# [Exercise]
How do the lines below between the ones holding "Where should I click to: Click the list" and "Image resolution: width=640", inclusive, read? Give them again exactly, with no other lines.

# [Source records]
★ ★ ★ ★ ★
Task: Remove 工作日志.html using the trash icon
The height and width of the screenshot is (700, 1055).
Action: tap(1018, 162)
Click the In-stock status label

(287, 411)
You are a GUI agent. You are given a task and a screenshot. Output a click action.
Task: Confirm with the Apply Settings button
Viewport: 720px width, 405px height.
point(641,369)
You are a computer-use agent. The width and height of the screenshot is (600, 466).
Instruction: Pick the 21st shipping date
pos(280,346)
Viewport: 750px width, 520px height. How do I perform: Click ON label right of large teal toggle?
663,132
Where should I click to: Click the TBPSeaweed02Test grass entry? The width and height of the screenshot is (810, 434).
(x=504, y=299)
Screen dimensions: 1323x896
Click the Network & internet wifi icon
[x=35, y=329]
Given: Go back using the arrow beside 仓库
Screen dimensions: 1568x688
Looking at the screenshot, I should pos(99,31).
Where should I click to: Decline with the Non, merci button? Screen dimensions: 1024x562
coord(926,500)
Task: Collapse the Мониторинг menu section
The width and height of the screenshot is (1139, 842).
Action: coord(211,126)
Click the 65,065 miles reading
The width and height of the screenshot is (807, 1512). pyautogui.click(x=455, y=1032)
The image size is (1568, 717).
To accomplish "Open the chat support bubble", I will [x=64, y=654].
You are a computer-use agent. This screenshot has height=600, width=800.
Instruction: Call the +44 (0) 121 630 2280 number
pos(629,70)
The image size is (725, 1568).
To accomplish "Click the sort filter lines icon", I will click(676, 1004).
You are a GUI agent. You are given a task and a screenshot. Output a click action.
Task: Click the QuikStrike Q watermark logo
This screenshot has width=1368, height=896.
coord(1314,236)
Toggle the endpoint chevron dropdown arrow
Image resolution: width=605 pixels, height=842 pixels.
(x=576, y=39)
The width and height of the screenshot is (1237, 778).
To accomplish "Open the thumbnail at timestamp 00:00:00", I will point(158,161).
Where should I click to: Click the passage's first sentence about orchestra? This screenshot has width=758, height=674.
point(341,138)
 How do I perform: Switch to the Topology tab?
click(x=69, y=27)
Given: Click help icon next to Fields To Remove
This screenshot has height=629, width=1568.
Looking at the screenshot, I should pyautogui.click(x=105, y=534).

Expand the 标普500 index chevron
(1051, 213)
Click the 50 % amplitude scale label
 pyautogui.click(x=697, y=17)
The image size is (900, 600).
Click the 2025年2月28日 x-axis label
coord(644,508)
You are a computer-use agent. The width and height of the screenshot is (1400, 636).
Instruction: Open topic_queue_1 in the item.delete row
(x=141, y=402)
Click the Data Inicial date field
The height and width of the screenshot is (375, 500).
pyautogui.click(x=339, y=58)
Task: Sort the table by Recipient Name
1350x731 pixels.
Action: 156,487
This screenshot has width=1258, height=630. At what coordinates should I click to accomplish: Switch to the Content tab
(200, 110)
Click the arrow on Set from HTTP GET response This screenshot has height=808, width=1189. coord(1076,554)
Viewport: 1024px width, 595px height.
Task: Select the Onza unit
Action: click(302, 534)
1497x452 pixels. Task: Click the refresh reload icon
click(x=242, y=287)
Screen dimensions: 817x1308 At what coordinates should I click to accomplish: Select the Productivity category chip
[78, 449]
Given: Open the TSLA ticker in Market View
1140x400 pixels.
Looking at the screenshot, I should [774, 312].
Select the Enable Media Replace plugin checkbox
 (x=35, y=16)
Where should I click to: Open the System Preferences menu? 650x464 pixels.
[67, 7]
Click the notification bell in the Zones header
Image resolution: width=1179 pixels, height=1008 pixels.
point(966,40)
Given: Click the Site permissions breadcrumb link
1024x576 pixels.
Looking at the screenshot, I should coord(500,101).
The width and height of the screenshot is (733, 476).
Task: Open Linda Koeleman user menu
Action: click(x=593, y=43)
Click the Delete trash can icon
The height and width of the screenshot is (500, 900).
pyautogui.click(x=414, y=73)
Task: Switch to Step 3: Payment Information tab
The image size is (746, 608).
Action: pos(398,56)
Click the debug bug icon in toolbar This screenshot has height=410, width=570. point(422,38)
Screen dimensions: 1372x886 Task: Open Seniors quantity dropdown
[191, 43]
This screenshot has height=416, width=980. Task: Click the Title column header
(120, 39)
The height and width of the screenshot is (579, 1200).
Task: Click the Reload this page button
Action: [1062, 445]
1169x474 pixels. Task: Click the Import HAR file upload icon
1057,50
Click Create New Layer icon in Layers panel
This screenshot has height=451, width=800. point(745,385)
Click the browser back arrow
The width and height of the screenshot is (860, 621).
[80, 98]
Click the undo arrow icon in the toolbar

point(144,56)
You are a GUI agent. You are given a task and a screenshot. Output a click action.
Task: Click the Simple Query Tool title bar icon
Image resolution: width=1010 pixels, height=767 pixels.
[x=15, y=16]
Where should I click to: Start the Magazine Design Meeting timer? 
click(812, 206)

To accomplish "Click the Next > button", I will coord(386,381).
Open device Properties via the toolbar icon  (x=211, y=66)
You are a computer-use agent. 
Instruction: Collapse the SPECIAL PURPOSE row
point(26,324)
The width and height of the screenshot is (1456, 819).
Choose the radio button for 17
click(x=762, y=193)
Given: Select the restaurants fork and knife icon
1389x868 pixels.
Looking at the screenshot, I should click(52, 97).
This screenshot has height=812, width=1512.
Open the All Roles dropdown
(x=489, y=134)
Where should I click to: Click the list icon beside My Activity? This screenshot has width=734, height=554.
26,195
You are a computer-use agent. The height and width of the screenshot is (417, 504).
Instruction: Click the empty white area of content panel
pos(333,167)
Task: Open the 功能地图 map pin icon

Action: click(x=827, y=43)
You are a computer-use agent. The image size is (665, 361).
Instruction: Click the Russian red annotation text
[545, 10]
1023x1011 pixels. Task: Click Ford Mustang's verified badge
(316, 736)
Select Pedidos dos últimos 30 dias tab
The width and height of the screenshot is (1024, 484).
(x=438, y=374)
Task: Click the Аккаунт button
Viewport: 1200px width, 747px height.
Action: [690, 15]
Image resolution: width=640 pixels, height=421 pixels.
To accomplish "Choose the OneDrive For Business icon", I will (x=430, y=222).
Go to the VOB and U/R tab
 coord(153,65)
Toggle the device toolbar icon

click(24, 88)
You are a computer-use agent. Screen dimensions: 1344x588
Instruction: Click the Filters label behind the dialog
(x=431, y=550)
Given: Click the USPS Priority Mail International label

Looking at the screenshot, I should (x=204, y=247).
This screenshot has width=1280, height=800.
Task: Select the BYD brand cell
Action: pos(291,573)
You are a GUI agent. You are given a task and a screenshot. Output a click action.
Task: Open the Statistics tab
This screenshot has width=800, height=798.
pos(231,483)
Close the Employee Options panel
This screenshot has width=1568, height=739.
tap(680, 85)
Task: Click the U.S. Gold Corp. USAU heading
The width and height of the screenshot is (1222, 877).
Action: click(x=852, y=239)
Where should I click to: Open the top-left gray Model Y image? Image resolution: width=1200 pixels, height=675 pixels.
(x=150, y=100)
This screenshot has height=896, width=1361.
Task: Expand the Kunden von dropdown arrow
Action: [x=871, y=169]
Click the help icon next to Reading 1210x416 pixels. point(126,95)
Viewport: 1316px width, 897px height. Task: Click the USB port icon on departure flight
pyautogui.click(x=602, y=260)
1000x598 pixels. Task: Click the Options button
★ ★ ★ ★ ★
# [Task output]
Where should I click to: Click the list icon beside My Activity? This screenshot has width=734, height=554.
26,195
You are a computer-use agent. The height and width of the screenshot is (417, 504).
Instruction: Click the empty white area of content panel
pos(333,167)
Task: Open the 功能地图 map pin icon

Action: click(x=827, y=43)
You are a computer-use agent. The image size is (665, 361).
Instruction: Click the Russian red annotation text
[545, 10]
1023x1011 pixels. Task: Click Ford Mustang's verified badge
(316, 736)
Select Pedidos dos últimos 30 dias tab
The width and height of the screenshot is (1024, 484).
(x=438, y=374)
Task: Click the Аккаунт button
Viewport: 1200px width, 747px height.
Action: [690, 15]
Image resolution: width=640 pixels, height=421 pixels.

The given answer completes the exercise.